Hoe spannend de foto’s ook zijn, de spanning die er is tijdens de naakte tour heeft bar weinig met seks te maken. En na de koudwatervrees in het begin, begint alles verrassend normaal te worden. Er wordt weinig in het rond gespiekt, al is er één verdachte figuur die zijn schaamstreek continu verstopt achter het programmaboekje. Verder is iedereen vooral enthousiast en zet elkaar op de foto, poserend bij kunstwerken. Er is meer hitsigheid tijdens de gemiddelde vrijmibo op een accountantskantoor. Na afloop van de tour spreek ik een Vlaming, die zijn slangenprintpak weer heeft aangetrokken. Hij vertelt dat hij vaak naakt poseert op kunstacademies en dat hij de naakte rondleiding best normaal vond. “Eigenlijk is dit niet zoveel anders dan een gewoon museumbezoek. Maar je raakt wel makkelijker met mensen in gesprek. Mijn vrouw en ik zijn hier als koppel, en dan heb je normaal gesproken toch snel de neiging om alleen met elkaar te praten.”
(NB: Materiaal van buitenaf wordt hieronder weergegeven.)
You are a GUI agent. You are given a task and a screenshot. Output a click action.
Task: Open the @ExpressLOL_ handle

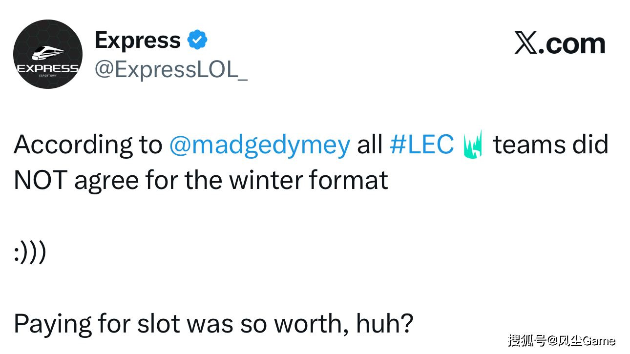(x=170, y=70)
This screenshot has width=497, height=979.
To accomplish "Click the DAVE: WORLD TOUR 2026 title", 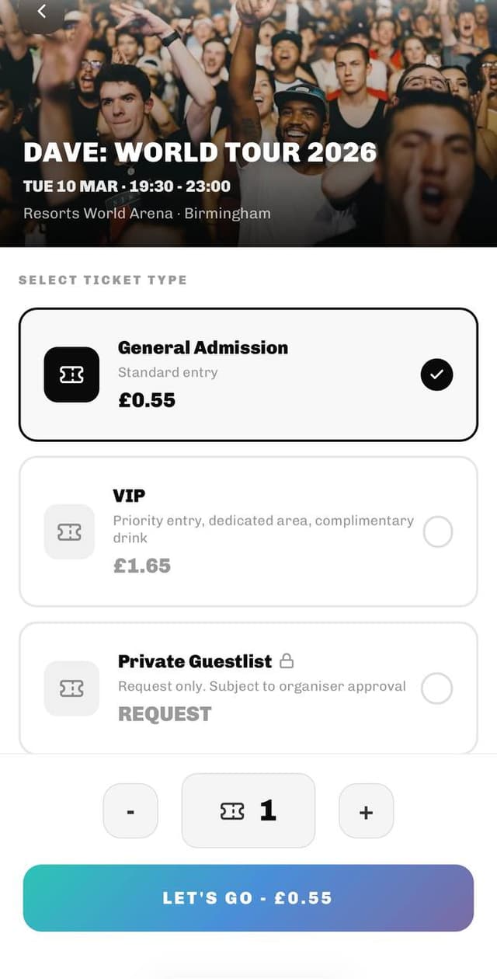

Foto: Bas Czerwinski, met dank aan de Kunsthal Rotterdam

Naakt kunst kijken met honderd andere blote mensen is inderdaad veruit het sociaalste, absurdste en minst pretentieuze museumbezoek dat ik ooit heb meegemaakt. Maar het voelde niet erg artistiek en was zeker niet de esthetische totaalervaring waar ik op gehoopt had. Het contrast tussen de perfecte wereld van Mapplethorpe en de gezellig blote realiteit had niet veel groter kunnen zijn. Tip aan de Kunsthal voor een volgend experiment: een ruig, ongezellig fetisjfeest in de tentoonstellingsruimte.

Robert Mapplethorpe, een perfectionist‘ is nog tot en met 27 augustus te zien in de Kunsthal Rotterdam.